Мизантропы, не склонные к умилению «странным», списывают эстетическую мешанину, в которой мы живем, на банальное отсутствие вкуса у всей нации целиком. Однако, «отсутствие вкуса» – диагноз, с которым многие беларусы тут же спешат согласиться – не приговор, а вполне историчное явление, подлежащее изменениям.

И в изменении вкусов важен далеко не только щедро финансируемый профессионализм историков искусства, дизайнеров, художников, архитекторов, создающих современный облик Беларуси.Важна еще и попытка самих беларусов принять свою «стилевую трасянку» не как приговор и очередной повод для чувства собственной неполноценности, а как судьбу, шансы которой нужно использовать. В каждой странности только доля трэша, не всякий трэш раздражает – бывает он и достаточно обаятельным. Ценить в такой разной «беларусской красоте» можно очень многое. Ведь не сводится она только к «Дажынкам» и «дому Чижа», «реставрированным» залам дворца Радзивиллов в Несвиже и крашенным во все цвета радуги многоэтажки в спальных районах. От нее не забаррикадироваться ни в Национальном художественном музее, ни в Галерее Ў.

«Цуд некранутай прыроды» – наиболее доступный беларусам вид красоты, от которого происходит вся остальная их эстетическая чувствительность. Когда нужно объяснить, чем хороша страна Беларусь иностранцу, обычно с природных объектов все начинается и ими же и заканчивается. Ведь эта красота фактична и безусловна. Додумывать тут ничего не надо – просто наслаждаться любым доступным способом. Красоту эту ценят все слои населения, от походников, глубоко ныряющих в непролазные чащи, до граждан, стремящихся употребить «коньячок под шашлычок» с видом хотя бы на берег водохранилища.

Только вот научившись любить красоту природы, не все беларусы способны перенести свое эстетическое чувство на другие объекты – например, от искусства многие ждут «копирования природы», а от городской среды, наоборот, – создания агрессивного мира «анти-природы».

С архитектурой все тоже противоречиво – ее древние памятники вроде бы были, но чтобы полюбоваться ими сейчас, их надо дорисовать в воображении. Этот вид красоты по-беларусски, красота виртуальная, доступен лишь при осознанном усилии. Надо читать, путешествовать, надо искать гидов, историков и краеведов, которые способны научить видеть и любить то, чем были некогда родные руины.
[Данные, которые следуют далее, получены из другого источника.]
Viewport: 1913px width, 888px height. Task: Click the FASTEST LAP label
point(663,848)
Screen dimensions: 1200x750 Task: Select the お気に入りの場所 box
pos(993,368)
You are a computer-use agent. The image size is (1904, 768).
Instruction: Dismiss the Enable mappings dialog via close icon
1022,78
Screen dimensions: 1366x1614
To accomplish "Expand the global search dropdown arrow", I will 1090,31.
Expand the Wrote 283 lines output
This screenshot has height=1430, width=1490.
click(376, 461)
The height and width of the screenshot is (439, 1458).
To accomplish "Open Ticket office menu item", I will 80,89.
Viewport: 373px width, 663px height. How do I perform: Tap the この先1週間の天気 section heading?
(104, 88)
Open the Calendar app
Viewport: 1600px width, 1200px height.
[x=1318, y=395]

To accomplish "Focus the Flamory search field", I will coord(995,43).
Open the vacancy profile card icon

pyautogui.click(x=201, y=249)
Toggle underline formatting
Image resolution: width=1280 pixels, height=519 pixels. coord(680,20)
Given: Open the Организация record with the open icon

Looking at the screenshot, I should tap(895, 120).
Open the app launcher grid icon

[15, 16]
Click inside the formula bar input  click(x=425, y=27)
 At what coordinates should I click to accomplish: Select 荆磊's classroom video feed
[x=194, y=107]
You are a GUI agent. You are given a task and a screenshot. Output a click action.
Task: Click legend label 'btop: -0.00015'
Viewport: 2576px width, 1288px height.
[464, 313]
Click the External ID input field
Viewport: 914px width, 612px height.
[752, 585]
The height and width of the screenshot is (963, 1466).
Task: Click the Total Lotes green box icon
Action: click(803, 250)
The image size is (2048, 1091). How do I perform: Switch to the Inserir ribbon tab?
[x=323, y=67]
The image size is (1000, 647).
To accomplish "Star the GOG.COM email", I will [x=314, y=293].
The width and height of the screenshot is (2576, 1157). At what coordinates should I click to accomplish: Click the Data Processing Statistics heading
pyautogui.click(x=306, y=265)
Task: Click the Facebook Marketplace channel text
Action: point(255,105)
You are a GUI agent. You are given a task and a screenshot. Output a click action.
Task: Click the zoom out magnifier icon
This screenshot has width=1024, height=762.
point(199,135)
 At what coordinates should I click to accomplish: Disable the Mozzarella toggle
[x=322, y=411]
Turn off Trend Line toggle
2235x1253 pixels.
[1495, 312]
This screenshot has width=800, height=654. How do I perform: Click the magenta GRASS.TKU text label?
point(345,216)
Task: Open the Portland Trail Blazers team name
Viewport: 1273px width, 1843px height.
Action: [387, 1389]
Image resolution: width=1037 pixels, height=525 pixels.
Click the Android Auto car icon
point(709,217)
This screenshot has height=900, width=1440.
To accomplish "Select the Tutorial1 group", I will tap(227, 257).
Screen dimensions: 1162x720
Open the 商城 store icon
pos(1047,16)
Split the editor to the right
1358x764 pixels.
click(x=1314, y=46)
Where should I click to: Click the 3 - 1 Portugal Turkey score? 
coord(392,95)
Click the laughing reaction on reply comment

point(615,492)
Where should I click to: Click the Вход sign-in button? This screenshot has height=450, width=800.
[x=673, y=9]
И поэтому, например, по-настоящему стоящая экскурсия по Минску состоит из фраз «А здесь раньше находилось…», «На этом месте стояло…», «До такого-то года тут было…». Но и реальное должно быть в такой экскурсии: Осмоловка, Тракторозаводской ансамбль – не менее минские красоты, чем призраки разрушенных старинных зданий, и сделать их культовыми сейчас важно хотя бы для того, чтобы они сами не стали призраками.

Тот же принцип действует и «в целом по стране»: хорошая фантазия и максимум исторических знаний – и тогда Беларусь превратится из пережареной в фотошопе открытки в панораму всей той красоты, которая здесь когда-либо была создана.

Да, беларусы любят украшательство. Украшают не только себя – костюмами с искрой, узорчатыми колготками, канареечного цвета пальто от фирмы «Элема». Украшают и свой микрокосм. По мелочи и по крупному. Башенки-сарайчики на крыше дома Чижа и расписные камни у лесных дорог. Коттеджи, которые начали строить в девяностые в стиле романского оборонного зодчества, и завершенные в 2010-х по рекомендациям ТВ-программы «Дачный ответ».  

Но красота возделывания совершенно не обязательно выливается в трэш. Для меня примерами подлинно-беларусского стремления «сделать красиво» является повсеместно встречающийся на Западной Беларуси розарий вокруг католических храмов, заботливо прополотый, пышный и милый одновременно. О том же, хоть и в бытовом измерении, любовь беларусов к садовым цветам: если огород, с капустой и свёклой, то обязательно еще и с цветником, и с садом.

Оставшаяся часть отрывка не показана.